-- Start Data records --

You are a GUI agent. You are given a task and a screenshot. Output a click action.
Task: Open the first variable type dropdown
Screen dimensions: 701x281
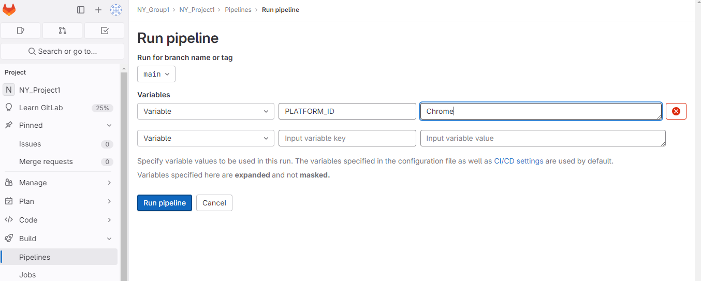pos(206,111)
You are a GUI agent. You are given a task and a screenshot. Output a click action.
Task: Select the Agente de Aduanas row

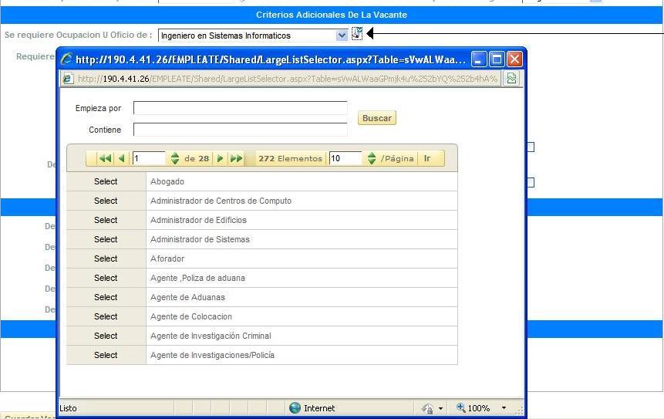(x=106, y=297)
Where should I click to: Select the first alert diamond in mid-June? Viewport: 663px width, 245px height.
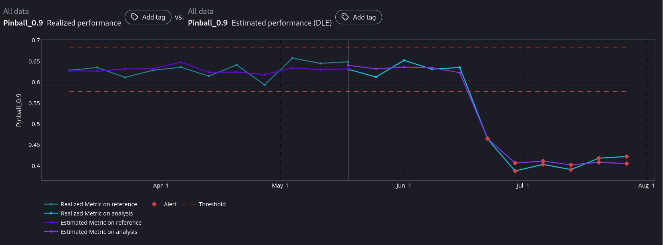click(x=488, y=138)
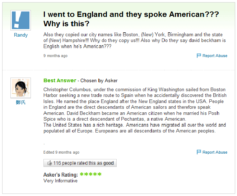Click the 'Chosen by Asker' text

point(99,80)

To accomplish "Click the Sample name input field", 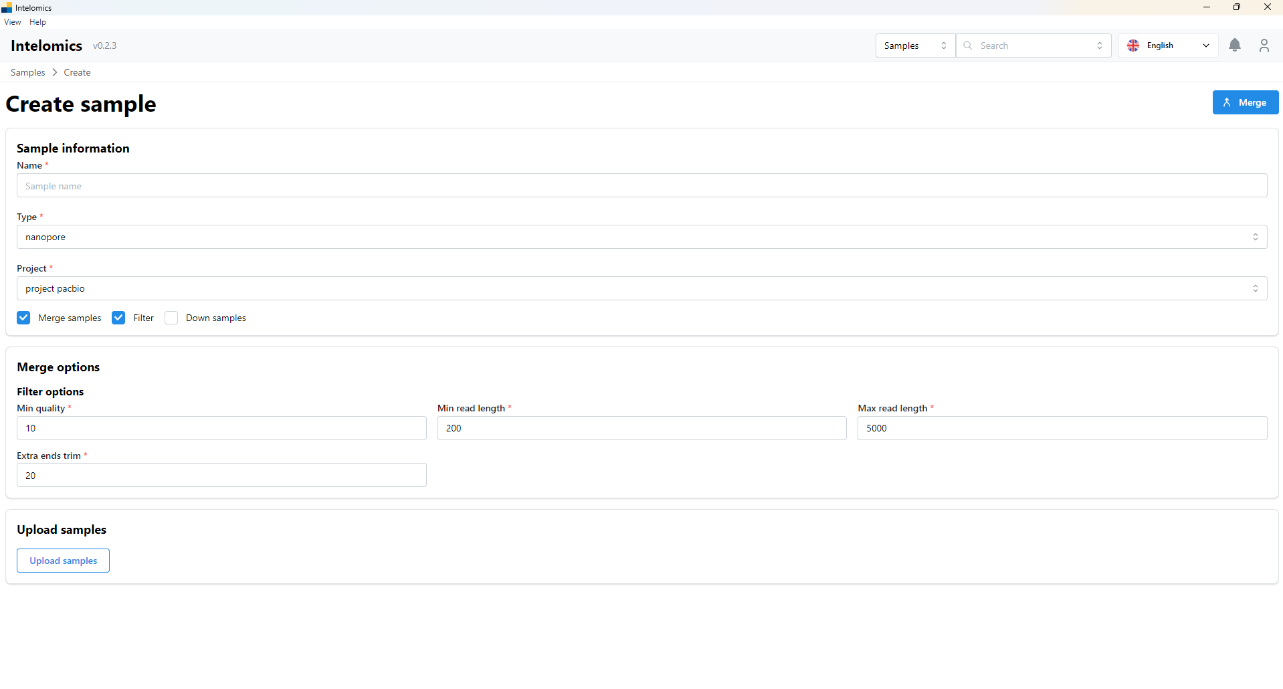I will 642,186.
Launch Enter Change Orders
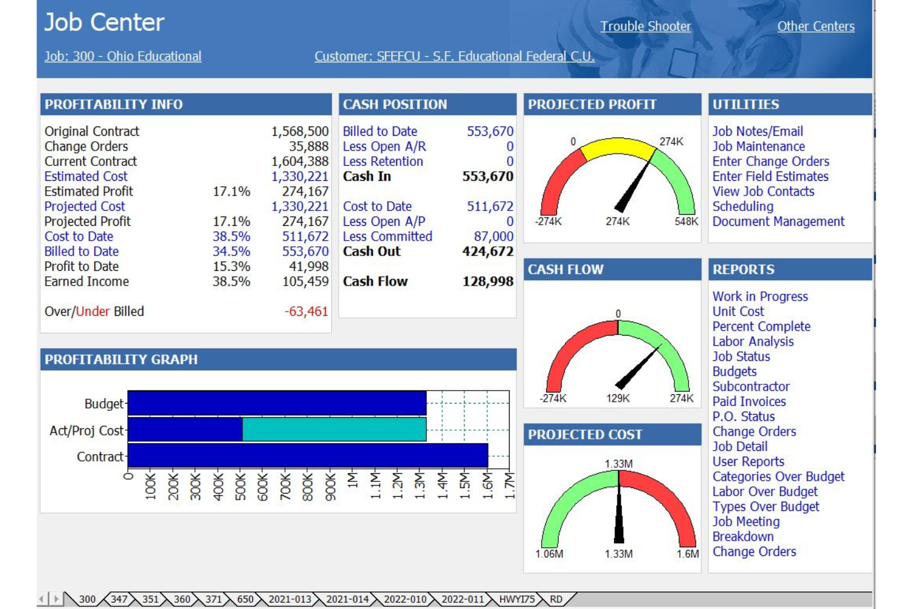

-- End Data records --

Brief
Copy the stretch from the first line through the line containing "(x=106, y=297)", keeping both ends. Leave the pictures out.

Final answer
You are a GUI agent. You are given a task and a screenshot. Output a click action.
Task: Open the first variable type dropdown
Screen dimensions: 701x281
pos(206,111)
You are a GUI agent. You are given a task and a screenshot. Output a click action.
Task: Select the Agente de Aduanas row

(x=106, y=297)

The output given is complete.